ストロベリーロングの髪に、大きな紅眼の瞳。滑らかな白い肌は陶器のようだ。
そして前と違うのは、見た目が十八歳くらいの美しい女性になっていること。前と同じ絶壁ではなく、女性らしい丸みを帯びていることが、大人に近づいている証だろう。
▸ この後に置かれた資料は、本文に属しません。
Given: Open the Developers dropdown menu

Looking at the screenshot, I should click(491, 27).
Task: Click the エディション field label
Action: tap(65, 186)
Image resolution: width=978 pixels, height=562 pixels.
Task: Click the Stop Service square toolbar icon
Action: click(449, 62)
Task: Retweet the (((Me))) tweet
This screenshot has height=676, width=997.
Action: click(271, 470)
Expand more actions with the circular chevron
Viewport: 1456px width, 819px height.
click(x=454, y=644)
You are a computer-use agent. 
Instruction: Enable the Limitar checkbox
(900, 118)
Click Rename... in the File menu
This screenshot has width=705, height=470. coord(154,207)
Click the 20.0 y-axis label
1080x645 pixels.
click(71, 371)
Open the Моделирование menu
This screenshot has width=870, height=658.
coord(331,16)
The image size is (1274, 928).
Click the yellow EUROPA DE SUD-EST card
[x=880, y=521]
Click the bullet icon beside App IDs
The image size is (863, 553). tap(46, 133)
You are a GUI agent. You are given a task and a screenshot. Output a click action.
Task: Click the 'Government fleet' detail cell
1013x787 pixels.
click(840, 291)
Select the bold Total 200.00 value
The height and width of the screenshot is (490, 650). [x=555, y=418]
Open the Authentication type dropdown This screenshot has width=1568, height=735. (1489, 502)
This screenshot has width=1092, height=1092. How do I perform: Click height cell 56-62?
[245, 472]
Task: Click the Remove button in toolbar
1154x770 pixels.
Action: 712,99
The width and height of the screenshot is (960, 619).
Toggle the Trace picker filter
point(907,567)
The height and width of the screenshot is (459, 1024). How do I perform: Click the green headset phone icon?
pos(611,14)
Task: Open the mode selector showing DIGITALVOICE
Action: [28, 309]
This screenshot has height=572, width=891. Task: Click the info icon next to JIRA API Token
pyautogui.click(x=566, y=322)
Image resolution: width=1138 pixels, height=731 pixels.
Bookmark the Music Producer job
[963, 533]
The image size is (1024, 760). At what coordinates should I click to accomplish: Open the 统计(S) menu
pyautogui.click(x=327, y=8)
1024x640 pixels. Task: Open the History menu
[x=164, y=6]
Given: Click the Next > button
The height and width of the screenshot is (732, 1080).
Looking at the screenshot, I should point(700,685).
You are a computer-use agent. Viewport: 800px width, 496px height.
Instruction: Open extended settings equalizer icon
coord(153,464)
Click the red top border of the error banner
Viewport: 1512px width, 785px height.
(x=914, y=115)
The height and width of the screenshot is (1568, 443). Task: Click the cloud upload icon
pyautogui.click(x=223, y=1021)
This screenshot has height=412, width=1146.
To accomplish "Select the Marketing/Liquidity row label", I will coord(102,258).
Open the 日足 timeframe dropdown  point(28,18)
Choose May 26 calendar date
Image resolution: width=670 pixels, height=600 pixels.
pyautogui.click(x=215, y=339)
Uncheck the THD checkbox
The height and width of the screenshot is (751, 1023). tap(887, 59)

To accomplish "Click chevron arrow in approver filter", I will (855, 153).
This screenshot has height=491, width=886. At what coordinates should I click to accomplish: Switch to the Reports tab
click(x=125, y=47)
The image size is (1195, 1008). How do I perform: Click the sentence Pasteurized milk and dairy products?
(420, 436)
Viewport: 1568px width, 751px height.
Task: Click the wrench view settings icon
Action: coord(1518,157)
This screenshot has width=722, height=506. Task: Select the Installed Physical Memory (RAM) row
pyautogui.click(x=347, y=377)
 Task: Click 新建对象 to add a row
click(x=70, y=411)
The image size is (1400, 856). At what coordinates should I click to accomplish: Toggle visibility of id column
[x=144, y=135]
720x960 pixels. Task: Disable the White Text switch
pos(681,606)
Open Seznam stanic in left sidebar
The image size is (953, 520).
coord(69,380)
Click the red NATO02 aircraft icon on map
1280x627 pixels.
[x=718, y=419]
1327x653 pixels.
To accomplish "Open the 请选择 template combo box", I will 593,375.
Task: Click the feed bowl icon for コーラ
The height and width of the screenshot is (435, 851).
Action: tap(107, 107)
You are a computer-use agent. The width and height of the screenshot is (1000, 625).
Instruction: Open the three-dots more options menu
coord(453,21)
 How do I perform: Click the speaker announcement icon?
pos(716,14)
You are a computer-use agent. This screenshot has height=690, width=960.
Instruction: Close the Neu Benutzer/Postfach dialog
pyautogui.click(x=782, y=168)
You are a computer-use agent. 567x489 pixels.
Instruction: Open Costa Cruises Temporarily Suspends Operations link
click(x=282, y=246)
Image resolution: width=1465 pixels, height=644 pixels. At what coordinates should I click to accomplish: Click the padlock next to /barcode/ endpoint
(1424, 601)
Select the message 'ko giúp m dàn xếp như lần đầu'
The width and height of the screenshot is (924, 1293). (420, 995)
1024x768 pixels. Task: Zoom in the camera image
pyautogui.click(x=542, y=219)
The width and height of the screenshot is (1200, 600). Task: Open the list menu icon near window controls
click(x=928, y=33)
「……なんで、お前がここにいるんだよ。国はどうしたんだよ」
「そんなの、大臣たちに任せてきたのじゃ」
「はぁ?」
大きく口を開けて豪快に笑い出すセリア。
そこだけは全く変わってはいない。
でも、俺はそれがとても嬉しかった。
「世界が平和になったことは嬉しい。じゃが、妾の隣にツキトが居ないんじゃ、世界を平和にした意味なんて無いって気が付いたんじゃ」
「────」
嬉しかった。
これ以上なく嬉しかった。
心の中で、俺はセリアに疎まれているんじゃないかと考えていた。
役立たずで使えない勇者。勇敢でもないし、迷惑ばかりかけているこの俺が、セリアの本当の幸せを邪魔しているんじゃないかと思っていた。
でも違った。
セリアは今でも俺を求めてくれた。一緒に居て欲しいと願ってくれた。
それだけで、俺の涙腺が決壊した。
異世界に来て、ここまで涙を流したことはない。止まることのない涙が頬を伝った。
「……なぁ、セリア」
「なんじゃ?」
「俺さ、弱くなっちまったみたいだよ。まぁ、前から弱かったんだけどさ。今では孤独が怖いんだ。お前がいないと……辛いんだよ」
本心だった。
自覚したら、もう孤独が恐ろしくてたまらない。独りは辛くて苦しくて寒いんだ。
俺は、恥をかいてでも迷惑でも、ずっとセリアと一緒に居たいと思った。
「──仕方ないのぉ。妾がいないと、勇者様はどうしようもないみたいなんじゃからのぉ」
そう、かつての俺が口にした言葉を、俺に返してきた。
始まりの言葉だった。俺たちが共に世界を征服しようと誓いあった、始まりの言葉だ。
「勇者様。妾、“魔王”セリアは貴方の剣となり、盾となることを誓う。そして、一緒に世界を征服しよう……そうじゃろ?」
セリアが膝をついた俺に手を差し伸べてくれている。
普通は逆だろうに……そんなズレているセリアに苦笑しながら、俺はその手を掴んだ。
きっと、本当の意味で平和が訪れることはないんだ。
どこかで必ず不幸な人はいるし、平和にしたことによって不幸になった人もいるのだろう。
それは俺たちも例外ではない。
俺たちが望んだ平和がなんなのか、まだハッキリと判っていない。
平和は曖昧なもので、形なきものだからこそ、理解するのは難しいのだ。
でも、俺たちならやっていける。
勇者一人では幸せを見つけることは出来なかった。
魔王一人では平和を見つけることは出来なかった。